Aerion Supersonic shuts down

Dream of supersonic business jet dies hard as funding dries up

(IMAGE: Aerion) Supersonic, the Florida-based supersonic business jet developer, has called it quits and is shutting down. The would-be maker of quiet supersonic business aircraft said it had trouble securing funding in the “current financial environment” and was going through the “appropriate steps”.

Earlier this year, Aerion held talks to go public through a special purpose acquisition company. (IMAGE: Aerion)

The company had planned to build what it called the AS2 supersonic business jet meant to cruise at speeds over 1,000mph without the sonic booms and cabin noise that plagued aircraft like the Concorde. It was supposed to fly by 2024 and enter service by 2026. Aerion had a number of high-profile partners, including Boeing and GE. Aerion didn’t say what would happen to the company’s assets following the shutdown. The company had been touting new developments as recently as late April. Avion Pacific was set to be the launch customer for the AS2 in Asia-Pacific, having placed an order for three aircraft in December 2019.

This isn’t the end to private supersonic air travel. Boom Supersonic is still developing its Overture airliner with hopes of passenger flights by 2029.
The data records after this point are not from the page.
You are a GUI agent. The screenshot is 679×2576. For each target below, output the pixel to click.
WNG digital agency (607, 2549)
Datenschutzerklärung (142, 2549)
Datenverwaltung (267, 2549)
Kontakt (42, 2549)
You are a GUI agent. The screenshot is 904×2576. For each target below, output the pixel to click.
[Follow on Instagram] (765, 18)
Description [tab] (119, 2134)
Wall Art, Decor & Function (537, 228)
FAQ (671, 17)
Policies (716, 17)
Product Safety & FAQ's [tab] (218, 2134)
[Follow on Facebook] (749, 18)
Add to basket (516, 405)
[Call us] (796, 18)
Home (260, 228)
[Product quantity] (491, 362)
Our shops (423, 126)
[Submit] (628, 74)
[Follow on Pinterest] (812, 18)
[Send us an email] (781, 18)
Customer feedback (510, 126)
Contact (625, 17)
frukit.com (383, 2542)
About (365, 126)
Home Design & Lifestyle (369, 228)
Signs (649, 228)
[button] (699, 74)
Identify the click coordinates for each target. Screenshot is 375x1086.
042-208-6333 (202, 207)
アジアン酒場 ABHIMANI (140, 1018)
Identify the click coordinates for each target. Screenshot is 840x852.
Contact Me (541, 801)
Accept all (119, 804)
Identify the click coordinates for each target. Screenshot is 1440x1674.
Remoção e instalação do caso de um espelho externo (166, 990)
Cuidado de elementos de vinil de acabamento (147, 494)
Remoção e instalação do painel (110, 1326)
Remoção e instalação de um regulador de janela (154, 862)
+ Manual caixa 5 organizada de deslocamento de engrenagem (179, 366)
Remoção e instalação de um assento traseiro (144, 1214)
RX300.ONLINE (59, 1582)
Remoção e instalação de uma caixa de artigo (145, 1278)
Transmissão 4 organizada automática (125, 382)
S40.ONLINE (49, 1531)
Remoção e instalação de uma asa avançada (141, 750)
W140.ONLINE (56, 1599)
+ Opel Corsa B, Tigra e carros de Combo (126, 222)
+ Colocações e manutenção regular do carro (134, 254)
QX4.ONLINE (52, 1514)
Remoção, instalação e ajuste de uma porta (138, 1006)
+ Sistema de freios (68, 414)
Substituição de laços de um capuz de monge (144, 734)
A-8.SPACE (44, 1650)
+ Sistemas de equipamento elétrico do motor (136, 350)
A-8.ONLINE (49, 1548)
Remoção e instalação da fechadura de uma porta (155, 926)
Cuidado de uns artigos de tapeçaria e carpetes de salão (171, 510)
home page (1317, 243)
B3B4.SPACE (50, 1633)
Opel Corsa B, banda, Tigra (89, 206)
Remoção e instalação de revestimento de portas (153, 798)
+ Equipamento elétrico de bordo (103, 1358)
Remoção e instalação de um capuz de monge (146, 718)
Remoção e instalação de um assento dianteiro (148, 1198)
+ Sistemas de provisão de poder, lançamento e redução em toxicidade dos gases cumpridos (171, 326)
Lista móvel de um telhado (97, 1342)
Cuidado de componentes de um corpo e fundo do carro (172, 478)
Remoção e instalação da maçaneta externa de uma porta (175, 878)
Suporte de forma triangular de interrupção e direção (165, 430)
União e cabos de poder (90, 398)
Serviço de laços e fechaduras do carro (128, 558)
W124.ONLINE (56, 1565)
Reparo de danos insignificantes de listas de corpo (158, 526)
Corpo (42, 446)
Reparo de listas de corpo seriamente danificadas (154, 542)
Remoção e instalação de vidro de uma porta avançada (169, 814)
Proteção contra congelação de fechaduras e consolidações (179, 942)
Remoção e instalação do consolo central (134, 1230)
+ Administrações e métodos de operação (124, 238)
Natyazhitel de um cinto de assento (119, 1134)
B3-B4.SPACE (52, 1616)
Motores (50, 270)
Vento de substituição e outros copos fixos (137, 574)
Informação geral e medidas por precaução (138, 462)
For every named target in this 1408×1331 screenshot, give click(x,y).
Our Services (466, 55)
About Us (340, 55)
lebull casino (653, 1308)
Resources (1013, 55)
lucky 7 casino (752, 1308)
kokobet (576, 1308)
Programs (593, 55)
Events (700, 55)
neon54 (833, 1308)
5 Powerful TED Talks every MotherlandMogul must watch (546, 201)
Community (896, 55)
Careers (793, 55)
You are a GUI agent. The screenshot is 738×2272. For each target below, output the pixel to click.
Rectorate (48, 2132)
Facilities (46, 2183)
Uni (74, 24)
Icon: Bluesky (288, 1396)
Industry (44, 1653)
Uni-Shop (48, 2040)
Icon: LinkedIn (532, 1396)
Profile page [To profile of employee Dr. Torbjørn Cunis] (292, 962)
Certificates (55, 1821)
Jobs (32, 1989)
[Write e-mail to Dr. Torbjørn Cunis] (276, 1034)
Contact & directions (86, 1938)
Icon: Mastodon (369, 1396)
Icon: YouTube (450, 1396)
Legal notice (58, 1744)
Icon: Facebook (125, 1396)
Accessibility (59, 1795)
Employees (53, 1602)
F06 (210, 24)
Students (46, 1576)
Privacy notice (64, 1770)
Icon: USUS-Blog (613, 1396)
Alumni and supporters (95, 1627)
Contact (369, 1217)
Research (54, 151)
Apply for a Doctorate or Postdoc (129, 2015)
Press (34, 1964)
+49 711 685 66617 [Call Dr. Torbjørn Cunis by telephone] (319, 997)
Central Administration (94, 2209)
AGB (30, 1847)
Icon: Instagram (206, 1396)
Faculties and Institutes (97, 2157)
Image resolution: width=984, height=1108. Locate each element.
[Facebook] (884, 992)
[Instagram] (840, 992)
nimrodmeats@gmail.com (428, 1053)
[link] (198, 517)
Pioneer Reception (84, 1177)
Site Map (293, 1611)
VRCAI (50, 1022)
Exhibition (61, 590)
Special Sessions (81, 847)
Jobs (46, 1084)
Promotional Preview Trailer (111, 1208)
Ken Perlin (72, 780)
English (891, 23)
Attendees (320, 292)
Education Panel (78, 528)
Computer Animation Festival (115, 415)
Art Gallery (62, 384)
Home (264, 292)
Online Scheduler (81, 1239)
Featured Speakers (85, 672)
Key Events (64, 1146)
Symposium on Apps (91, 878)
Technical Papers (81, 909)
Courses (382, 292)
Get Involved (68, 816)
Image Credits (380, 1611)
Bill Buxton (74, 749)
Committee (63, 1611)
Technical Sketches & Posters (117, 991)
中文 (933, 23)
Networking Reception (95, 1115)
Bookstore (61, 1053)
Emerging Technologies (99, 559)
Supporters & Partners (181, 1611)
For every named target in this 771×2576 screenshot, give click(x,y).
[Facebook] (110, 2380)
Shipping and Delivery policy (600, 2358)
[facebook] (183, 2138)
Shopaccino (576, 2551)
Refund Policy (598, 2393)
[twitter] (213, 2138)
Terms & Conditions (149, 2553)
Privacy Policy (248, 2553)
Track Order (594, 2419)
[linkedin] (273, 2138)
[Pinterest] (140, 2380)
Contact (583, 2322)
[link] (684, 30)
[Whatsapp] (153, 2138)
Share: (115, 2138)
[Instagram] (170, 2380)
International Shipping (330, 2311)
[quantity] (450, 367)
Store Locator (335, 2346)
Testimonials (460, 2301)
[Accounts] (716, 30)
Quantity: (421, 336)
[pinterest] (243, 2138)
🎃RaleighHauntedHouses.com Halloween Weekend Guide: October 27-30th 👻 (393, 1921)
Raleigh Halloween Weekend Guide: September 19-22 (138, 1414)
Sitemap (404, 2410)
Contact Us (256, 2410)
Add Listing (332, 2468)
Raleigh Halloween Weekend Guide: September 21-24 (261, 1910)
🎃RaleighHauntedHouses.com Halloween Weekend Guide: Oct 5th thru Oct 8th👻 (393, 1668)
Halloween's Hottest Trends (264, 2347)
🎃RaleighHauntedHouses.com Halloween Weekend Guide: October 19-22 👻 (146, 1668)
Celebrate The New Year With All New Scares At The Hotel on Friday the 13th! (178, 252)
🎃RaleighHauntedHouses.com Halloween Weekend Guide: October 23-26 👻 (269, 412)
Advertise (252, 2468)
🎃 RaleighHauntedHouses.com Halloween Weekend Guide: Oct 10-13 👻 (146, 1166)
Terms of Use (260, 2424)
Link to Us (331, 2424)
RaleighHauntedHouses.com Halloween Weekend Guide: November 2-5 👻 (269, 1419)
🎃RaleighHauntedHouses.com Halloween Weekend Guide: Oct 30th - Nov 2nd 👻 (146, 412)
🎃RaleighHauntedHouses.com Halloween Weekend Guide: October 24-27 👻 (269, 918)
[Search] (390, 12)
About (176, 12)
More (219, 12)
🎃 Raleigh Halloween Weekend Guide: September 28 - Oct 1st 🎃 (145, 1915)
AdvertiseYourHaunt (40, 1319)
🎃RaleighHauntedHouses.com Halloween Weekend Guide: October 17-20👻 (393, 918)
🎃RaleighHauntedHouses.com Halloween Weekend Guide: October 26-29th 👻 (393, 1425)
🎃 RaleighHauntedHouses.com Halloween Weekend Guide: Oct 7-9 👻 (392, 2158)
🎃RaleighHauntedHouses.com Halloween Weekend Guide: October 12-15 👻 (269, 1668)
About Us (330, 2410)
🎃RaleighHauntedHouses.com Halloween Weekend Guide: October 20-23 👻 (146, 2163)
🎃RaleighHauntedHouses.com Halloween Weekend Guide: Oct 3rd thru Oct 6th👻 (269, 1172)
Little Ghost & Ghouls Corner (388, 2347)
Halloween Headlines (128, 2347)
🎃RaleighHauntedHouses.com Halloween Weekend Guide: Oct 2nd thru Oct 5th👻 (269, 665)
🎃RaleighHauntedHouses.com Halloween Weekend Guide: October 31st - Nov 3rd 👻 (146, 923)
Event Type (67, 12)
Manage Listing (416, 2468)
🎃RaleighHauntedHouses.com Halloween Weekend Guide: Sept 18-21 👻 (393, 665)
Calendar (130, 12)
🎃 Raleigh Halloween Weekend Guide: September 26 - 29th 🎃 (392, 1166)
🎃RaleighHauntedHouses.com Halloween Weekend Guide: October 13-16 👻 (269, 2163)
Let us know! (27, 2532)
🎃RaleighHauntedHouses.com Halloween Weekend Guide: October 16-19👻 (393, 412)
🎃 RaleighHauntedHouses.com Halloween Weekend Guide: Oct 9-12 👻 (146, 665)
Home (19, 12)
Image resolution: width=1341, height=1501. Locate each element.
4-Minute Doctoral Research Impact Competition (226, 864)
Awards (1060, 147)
Overture is Boom’s 65-88 seat supersonic airliner, capable of running on 100 percent sustainable aviation fuel. (PHOTO: Boom)

“The AS2 supersonic business jet program meets all market, technical, regulatory and sustainability requirements and the market for a new supersonic segment of general aviation has been validated with US$11.2 billion in sales backlog for the AS2,” the company said in an statement. “However, in the current financial environment, it has proven hugely challenging to close on the scheduled and necessary large new capital requirements to finalize the transition of the AS2 into production. Given these conditions the Aerion corporation is now taking the appropriate steps in consideration of this ongoing financial environment.”

Aerion was founded by Texas billionaire Robert Bass. Despite high profile supporters like Boeing and GE, those companies have their own problems to deal with. Boeing has suffered for the past two years because of the grounding of its 737 MAX. Boeing had pledged to help Aerion with engineering and manufacturing when it announced “significant” backing for the company in 2019, ut the planemaker pared its funding in futuristic aircraft and dissolved its Boeing NeXt investment unit last year. “While we are disappointed Aerion could not secure additional funding to continue their work, we remain committed to working with innovative and creative partners who, like Aerion, continue to push limits on ground-breaking technology,” Boeing said in a statement.

Earlier this year, Aerion held talks to go public through a special purpose acquisition company, people familiar with the matter said in February. But there was a chance the talks would fall apart without an agreement, the people said at the time.